The Sherman has a cult hit on its hands with Everything Must Go, an angry, poetic indictment of an apathetic Britain, and has an unexpected success with an altogether different show, a radical adaptation of Alan Bennett's Talking Heads. Clwyd Theatr Cymru is enthusing conventional audiences with a version of Alexander Cordell's Hosts of Rebecca. Volcano, the most highly-regarded of Wales's cuffing-edge companies, is touring a drastic reworking of Macbeth that relates the murderous duo to Fred and Rose West.

A new company, Common Pulse, is talking the award-winning political thriller Death and the Maiden, newly relevant thanks to the Pinochet affair, round small venues. Another new group, Swansea's Steel Wasp, has two new shows, Ed Thomas's East From the Gantry and the new Rising Tide. RIPE, another newish company, challenges with a multi-discipline performance, Fist. Demspey's pub in Cardiff has launched an ambitious and exciting season of pub theatre.

Vanya Constant, one of the founding members of the fondly-remembered Paupers Carnival, has a new one-woman show, The Hydrographer's Daughter. Sean Tuan John's dance-theatre company has a European hit with its latest quirky performance, Hanging Out With Jesus. Cwmni Theatr Gwynnedd is experiencing a new lease of life and is presenting Dyn Hysbys, a Welsh adaptation of Brian Friel's Faith Healer, followed by a translation of John Godber's Bouncers. Theatr Powys's Romeo and Juliet project is touring schools in mid-Wales.

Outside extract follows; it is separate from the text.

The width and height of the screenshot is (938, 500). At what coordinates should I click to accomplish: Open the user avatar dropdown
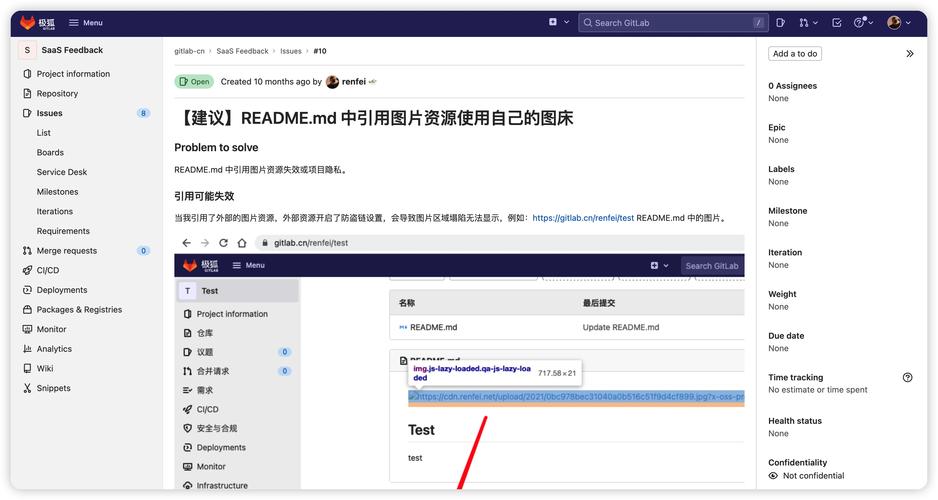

Theatr Iolo has commissioned a new play, The Lost Boys, from local playwright Paul Conway with the backing of Cardiff Department of Education and Culture. Frantic Assembly has shaken off its Volcano-clones tag and is winning fans internationally with Sell Out. The Centre for Performance Research at Aberystwyth stages two major international conference there, Giving Voice and Here Be Dragons, in April. Dalier Sylw is touring Y Madogwys. Theatr West Glamorgan are in Ireland with their co-production with Swansea Grand of Cider With Rosie. Theatr Y Byd bring back the remarkable Ian Rowlands's Blue Heron in the Womb in April. And there's more.

Another success story for Welsh culture, it would seem, albeit one that doesn't get the publicity that bands are getting. But underneath this picture of a diverse, different and active theatre activity looms a major crisis - and one that has hardly surfaced in the media.

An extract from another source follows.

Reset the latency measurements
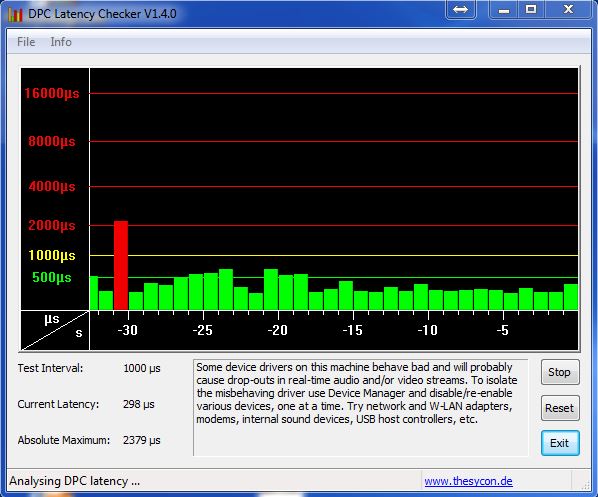click(x=560, y=408)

Essentially, Wales's unique range of theatre, where the popular and the off-beat happily coexist, is threatened with extinction. If arts council proposals are adopted then there will be only half the number of companies, half-a-dozen established names will disappear - and there will be no more community theatre, whereby virtually everyone in Wales however remote is guaranteed live theatre within a few miles, or theatre-in-education, whereby all schoolchildren get a taste of drama in the classroom as part of their education. The only winner in the proposals is CIwyd Theatr Cymru, the mainstream company based in Mold, where audiences come from England, and run by Terry Hands, who was once at the Royal Shakespeare Company.

The swingeing demolition exercise is part of the Arts Council of Wales's Drama Strategy for Wales. The document has been savaged by nearly every theatre organisation in Wales, and criticisms are on public view on this web site. This, say critics, is to ensure than the mass opposition to the plan is not buried by the arts council officers.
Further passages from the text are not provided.